[RECORDED DATA Boundary: Start]

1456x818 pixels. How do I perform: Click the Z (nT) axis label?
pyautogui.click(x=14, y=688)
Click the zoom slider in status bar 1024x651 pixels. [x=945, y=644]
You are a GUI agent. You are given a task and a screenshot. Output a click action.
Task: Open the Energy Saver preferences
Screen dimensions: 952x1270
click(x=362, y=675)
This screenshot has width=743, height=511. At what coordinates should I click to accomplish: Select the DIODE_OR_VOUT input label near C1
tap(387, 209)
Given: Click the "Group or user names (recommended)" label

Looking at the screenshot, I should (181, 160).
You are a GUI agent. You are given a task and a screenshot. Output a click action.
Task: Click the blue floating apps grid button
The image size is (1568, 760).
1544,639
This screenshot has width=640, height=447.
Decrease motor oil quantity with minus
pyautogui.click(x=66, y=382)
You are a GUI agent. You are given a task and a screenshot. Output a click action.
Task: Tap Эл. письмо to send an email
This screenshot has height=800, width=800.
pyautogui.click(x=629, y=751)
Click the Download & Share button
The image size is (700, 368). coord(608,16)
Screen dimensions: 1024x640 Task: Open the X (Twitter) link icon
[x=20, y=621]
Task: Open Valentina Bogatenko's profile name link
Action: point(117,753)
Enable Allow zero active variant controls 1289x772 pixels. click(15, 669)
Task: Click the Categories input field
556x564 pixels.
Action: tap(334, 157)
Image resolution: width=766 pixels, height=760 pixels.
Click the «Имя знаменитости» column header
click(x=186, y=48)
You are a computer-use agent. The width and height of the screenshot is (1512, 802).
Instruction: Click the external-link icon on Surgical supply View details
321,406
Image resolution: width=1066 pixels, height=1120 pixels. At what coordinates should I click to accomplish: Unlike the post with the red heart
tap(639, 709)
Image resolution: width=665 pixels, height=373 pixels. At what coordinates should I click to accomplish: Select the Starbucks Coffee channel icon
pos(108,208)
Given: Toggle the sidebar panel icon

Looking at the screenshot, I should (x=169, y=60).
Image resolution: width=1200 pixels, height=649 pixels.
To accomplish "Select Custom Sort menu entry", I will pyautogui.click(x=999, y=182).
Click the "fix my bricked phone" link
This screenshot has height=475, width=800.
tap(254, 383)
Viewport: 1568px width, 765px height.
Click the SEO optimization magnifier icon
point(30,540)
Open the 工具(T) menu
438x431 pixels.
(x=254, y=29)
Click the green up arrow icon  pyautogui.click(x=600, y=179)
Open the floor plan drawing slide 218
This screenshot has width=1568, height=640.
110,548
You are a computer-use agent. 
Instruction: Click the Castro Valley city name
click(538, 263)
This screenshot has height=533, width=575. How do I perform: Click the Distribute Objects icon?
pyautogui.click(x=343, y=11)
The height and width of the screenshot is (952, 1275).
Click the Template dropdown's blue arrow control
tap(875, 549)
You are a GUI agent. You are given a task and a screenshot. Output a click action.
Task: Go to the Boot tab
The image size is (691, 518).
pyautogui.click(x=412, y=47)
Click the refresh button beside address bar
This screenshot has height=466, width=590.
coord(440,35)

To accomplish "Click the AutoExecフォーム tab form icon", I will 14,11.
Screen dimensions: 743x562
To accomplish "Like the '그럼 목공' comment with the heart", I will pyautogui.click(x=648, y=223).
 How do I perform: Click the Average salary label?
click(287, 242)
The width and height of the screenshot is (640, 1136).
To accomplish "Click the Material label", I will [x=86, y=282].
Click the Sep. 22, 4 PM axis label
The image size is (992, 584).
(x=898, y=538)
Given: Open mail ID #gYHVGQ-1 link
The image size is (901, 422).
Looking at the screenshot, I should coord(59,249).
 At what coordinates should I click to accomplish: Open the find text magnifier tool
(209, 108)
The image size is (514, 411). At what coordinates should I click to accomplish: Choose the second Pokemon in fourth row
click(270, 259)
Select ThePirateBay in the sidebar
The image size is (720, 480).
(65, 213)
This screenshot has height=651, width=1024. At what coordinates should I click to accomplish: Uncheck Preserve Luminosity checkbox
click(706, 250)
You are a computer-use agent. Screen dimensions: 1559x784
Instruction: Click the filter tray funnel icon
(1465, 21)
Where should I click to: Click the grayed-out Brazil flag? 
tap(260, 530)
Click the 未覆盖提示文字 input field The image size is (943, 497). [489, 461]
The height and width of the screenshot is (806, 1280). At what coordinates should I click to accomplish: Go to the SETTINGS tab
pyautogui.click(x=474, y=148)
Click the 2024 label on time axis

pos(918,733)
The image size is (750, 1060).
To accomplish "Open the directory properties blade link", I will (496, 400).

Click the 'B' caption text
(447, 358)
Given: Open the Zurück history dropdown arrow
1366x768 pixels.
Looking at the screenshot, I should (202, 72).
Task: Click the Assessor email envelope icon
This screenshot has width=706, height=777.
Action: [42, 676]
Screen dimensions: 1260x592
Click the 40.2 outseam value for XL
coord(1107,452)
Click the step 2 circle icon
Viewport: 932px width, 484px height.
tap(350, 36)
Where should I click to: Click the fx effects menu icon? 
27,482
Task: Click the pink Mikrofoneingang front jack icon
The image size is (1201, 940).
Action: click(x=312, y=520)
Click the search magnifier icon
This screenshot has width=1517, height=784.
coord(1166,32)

[RECORDED DATA Boundary: End]

■ REQUIRED WORK
Using the records above, list each line that includes "field".

■ COMPLETED TASK
Task: Click the Categories input field
Click the 未覆盖提示文字 input field The image size is (943, 497). [489, 461]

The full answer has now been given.